Entries showing where items appear
• • •
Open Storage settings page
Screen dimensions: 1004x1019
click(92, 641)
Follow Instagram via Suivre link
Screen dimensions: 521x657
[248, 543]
• • •
#### [WRITTEN EXERCISE]
Copy every row above verbatim, changing nothing.

#### [TASK RESPONSE]
Open Storage settings page
Screen dimensions: 1004x1019
click(92, 641)
Follow Instagram via Suivre link
Screen dimensions: 521x657
[248, 543]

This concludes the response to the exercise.